Mah, Giuseppe, quello che mi disse ufficialmente un monsignore psicologo della mia diocesi (uno che valutava i candidati al seminario) era che San José Maria Escrivà era, innanzitutto, uno psicopatico, soggetto a scatti di ira, e che poi fanno santi anche i matti.
Comunque, qui si discuteva non della santità dei singoli, ma dell’Opus Dei.
C’ è una cosa da dire, però. Io ho dato tanti soldi all’Opus Dei, sia quando lavoravo in Austria, sia una volta tornato in Italia. In Italia versavo, ogni mese, circa 120€ al seminario dell’Opera, oltre che il 5 per mille IRPEF. Quando a mia madre venne diagnosticato il cancro ormai al IV stadio dissi che facevo i versamenti mensili per la salute di mia mamma. Mia mamma durò oltre 4 anni e la sera del 2 ottobre 2013 (festa dell’ Opus Dei) il medico di base di mia mamma mi disse: sua madre è una miracolata. Era inoperabile, ma lo scorso gennaio siamo riusciti invece ad operarla.
Inoltre, l’ Opus Dei mi ha aiutato nella mia attività di apicoltore hobbista, come Obra Personal. Un po’ di miele l’ho dato anche ai sacerdoti dell’Opus Dei, ma molto l’ho donato- tramite la Caritas- ai poveri…per cui…
Sui politici…loro puntano molto sui giovani…non necessariamente ricchi. Devono essere giovani, però, che sanno aggregare, che sanno essere leader (i cosiddetti maschi alfa o femmine alfa). Gente molto decisa, competitiva, con soft skills ben coltivati. Il problema è che, ad un certo punto, questi giovani si perdono.
Io posso testimoniare questo: che un sacerdote indiano, ex fisico nucleare NASA, che lavora all’ ufficio comunicazione del Vaticano e veniva talvolta qui in Friuli ha detto A ME, anni fa’:. Altro non ho da aggiungere.
Ha detto a me: noi dell’Opus Dei abbiamo fatto eleggere Papa perché pensavamo di guidarlo passo passo….ma poi ci è sfuggito di mano.
Si è persa questa frase qui sopra.

────────

# Cosa fare:
Riporta senza alcuna modifica il passo del testo di partenza che si apre con le parole contenenti "Inoltre, l’ Opus" e si chiude con "sfuggito di mano.". Attieniti esclusivamente al testo di partenza.

────────

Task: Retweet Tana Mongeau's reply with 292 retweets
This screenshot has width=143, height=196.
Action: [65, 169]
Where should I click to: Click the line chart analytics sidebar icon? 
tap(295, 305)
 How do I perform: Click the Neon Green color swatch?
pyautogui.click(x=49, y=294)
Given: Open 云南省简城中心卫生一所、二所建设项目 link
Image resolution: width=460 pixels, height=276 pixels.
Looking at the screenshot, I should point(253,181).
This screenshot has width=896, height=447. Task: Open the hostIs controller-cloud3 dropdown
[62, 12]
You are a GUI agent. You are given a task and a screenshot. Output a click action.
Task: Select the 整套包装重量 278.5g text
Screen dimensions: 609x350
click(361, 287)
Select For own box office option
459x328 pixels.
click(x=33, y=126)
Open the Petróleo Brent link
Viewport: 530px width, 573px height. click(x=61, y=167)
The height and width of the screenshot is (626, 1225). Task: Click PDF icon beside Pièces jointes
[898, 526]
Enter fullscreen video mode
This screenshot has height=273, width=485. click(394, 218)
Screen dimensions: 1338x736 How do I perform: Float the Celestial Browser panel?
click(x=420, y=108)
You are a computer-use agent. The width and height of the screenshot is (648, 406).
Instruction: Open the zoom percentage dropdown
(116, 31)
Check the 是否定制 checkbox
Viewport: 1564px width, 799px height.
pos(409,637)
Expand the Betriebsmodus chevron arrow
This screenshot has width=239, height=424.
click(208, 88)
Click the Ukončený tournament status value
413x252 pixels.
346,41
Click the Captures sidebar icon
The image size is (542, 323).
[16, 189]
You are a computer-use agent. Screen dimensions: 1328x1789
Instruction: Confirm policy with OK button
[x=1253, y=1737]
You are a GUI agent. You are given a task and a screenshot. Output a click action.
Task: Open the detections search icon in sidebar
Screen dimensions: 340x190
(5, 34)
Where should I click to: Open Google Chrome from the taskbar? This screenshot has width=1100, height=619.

────────

# Risposta finale:
Inoltre, l’ Opus Dei mi ha aiutato nella mia attività di apicoltore hobbista, come Obra Personal. Un po’ di miele l’ho dato anche ai sacerdoti dell’Opus Dei, ma molto l’ho donato- tramite la Caritas- ai poveri…per cui…
Sui politici…loro puntano molto sui giovani…non necessariamente ricchi. Devono essere giovani, però, che sanno aggregare, che sanno essere leader (i cosiddetti maschi alfa o femmine alfa). Gente molto decisa, competitiva, con soft skills ben coltivati. Il problema è che, ad un certo punto, questi giovani si perdono.
Io posso testimoniare questo: che un sacerdote indiano, ex fisico nucleare NASA, che lavora all’ ufficio comunicazione del Vaticano e veniva talvolta qui in Friuli ha detto A ME, anni fa’:. Altro non ho da aggiungere.
Ha detto a me: noi dell’Opus Dei abbiamo fatto eleggere Papa perché pensavamo di guidarlo passo passo….ma poi ci è sfuggito di mano.